Exercise brief: The lines from the start of the listing through the line containing "1122x562 pixels." should be printed exactly, and no other lines should be printed.

Material for the task:
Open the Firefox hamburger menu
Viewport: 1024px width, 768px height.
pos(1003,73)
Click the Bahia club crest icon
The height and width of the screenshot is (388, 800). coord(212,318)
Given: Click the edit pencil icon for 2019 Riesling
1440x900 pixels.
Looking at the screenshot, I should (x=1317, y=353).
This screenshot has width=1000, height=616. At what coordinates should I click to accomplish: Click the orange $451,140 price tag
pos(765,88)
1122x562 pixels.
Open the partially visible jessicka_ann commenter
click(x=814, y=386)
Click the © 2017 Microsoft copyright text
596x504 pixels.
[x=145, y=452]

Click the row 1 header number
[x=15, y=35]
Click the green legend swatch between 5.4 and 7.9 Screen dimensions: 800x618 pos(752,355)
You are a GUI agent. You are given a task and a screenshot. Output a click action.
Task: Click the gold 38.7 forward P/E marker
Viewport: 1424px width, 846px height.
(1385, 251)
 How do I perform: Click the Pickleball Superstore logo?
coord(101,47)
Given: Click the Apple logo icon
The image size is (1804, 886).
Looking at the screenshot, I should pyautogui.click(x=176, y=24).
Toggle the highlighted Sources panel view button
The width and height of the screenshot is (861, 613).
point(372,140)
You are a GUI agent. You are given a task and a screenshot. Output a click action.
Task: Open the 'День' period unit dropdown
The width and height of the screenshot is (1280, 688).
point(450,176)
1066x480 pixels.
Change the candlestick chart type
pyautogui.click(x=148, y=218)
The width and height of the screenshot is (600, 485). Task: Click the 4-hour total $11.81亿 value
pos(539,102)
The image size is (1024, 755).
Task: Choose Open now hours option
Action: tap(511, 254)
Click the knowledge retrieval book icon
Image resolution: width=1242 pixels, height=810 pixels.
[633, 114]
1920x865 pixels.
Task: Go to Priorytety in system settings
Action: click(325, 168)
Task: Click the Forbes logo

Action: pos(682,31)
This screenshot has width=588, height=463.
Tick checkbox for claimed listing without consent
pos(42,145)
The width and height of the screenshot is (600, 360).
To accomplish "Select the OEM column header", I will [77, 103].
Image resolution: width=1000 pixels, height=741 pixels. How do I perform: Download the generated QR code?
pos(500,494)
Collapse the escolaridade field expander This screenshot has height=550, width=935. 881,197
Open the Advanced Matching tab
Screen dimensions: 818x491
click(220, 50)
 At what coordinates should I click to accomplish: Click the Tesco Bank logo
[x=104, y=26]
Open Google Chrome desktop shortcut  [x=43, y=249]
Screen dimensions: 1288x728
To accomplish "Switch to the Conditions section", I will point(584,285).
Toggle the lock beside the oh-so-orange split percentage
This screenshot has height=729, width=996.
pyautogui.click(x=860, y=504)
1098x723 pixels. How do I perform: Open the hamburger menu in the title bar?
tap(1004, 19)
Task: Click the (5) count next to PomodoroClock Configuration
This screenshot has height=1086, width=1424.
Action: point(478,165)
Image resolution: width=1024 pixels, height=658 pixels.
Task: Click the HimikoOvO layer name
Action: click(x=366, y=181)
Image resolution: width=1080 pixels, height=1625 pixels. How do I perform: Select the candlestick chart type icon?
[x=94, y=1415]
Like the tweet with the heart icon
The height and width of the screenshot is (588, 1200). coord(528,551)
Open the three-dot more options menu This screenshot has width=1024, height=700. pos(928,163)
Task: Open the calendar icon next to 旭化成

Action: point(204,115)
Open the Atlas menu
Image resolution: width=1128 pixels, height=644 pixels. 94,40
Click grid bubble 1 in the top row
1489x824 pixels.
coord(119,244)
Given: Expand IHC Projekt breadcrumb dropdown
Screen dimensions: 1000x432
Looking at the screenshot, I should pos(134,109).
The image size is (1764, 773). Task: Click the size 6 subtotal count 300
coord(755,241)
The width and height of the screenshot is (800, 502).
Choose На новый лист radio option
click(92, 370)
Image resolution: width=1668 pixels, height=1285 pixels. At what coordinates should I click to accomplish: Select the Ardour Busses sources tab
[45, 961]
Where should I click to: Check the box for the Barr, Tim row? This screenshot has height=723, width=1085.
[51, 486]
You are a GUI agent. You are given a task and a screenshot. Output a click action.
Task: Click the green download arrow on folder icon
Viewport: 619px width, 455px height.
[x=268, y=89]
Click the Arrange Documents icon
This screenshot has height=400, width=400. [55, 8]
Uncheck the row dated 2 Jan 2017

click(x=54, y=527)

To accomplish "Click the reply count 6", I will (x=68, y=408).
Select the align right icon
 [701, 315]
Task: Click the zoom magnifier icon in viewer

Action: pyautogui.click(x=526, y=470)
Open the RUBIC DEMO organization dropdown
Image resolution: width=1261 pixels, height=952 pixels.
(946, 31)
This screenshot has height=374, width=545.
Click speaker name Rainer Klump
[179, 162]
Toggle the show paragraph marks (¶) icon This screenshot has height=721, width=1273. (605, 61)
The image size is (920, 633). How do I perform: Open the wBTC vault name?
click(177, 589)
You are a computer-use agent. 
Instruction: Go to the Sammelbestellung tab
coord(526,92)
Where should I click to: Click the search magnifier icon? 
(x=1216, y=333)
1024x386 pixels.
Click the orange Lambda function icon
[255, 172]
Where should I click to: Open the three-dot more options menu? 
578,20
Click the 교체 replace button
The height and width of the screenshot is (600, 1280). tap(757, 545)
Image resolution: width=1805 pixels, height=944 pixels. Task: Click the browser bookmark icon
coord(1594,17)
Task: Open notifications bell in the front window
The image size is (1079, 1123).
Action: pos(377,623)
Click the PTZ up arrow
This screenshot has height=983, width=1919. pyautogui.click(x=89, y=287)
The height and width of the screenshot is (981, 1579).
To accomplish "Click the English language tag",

Response to the exercise:
Open the Firefox hamburger menu
Viewport: 1024px width, 768px height.
pos(1003,73)
Click the Bahia club crest icon
The height and width of the screenshot is (388, 800). coord(212,318)
Given: Click the edit pencil icon for 2019 Riesling
1440x900 pixels.
Looking at the screenshot, I should (x=1317, y=353).
This screenshot has width=1000, height=616. At what coordinates should I click to accomplish: Click the orange $451,140 price tag
pos(765,88)
1122x562 pixels.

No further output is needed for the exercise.